§ Exercise directions
The records are to be repeated exactly, and any images in them are to be dropped.

§ Dataset
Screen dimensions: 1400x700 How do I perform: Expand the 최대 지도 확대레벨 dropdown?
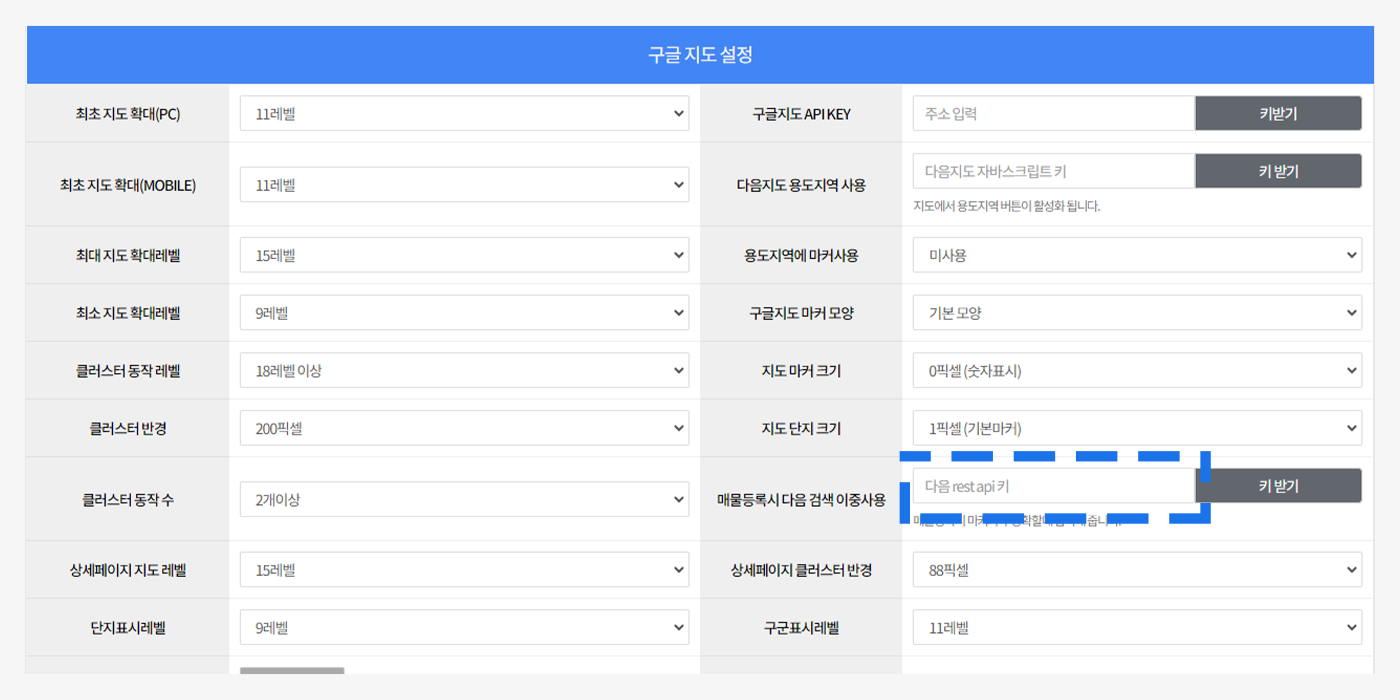point(463,255)
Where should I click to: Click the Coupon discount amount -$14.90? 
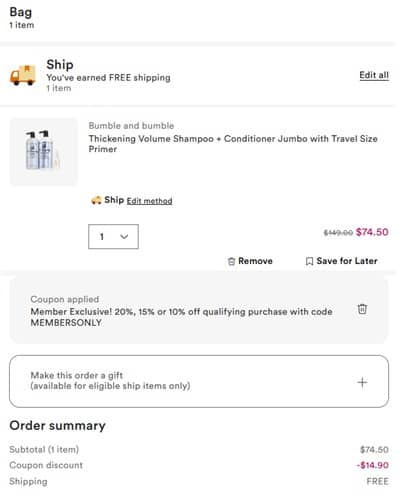(x=373, y=465)
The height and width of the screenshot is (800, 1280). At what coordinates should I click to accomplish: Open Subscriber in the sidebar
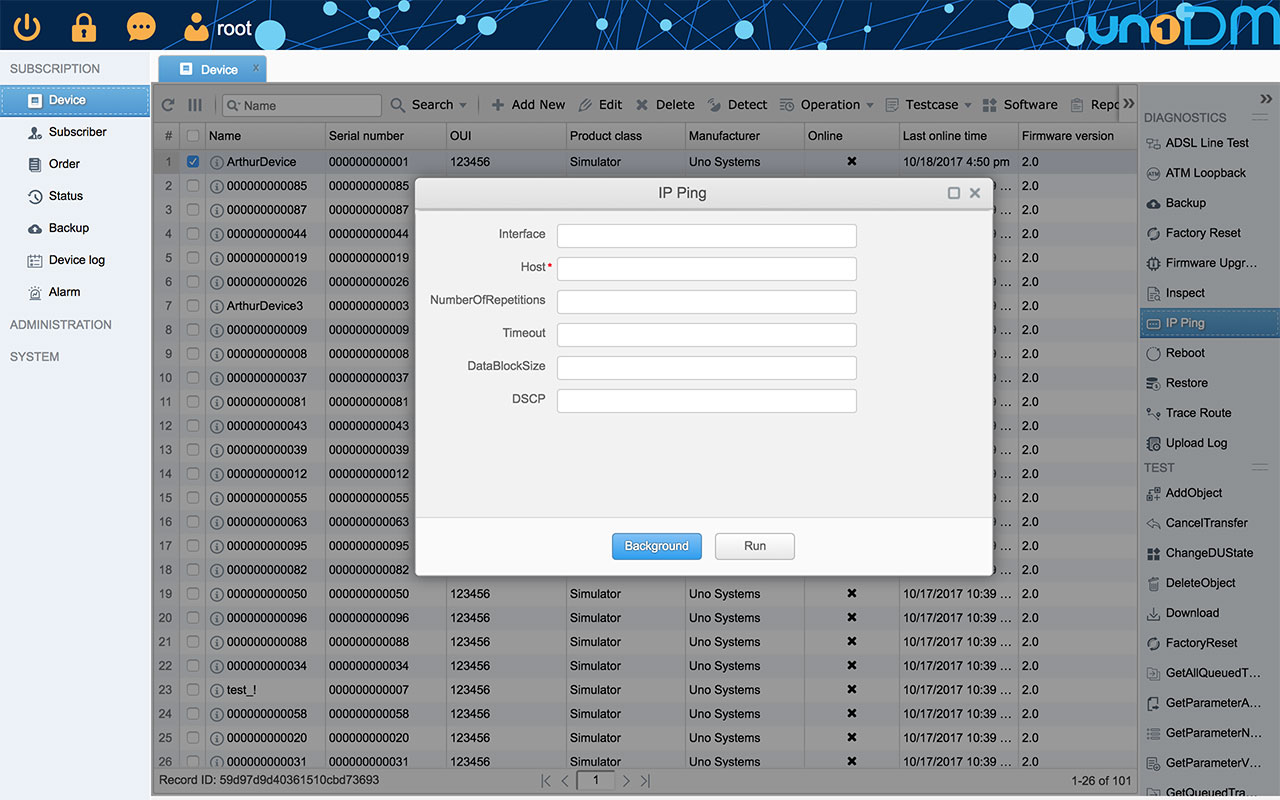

§ Final answer
Screen dimensions: 1400x700 How do I perform: Expand the 최대 지도 확대레벨 dropdown?
point(463,255)
Where should I click to: Click the Coupon discount amount -$14.90? 
(x=373, y=465)
The height and width of the screenshot is (800, 1280). At what coordinates should I click to accomplish: Open Subscriber in the sidebar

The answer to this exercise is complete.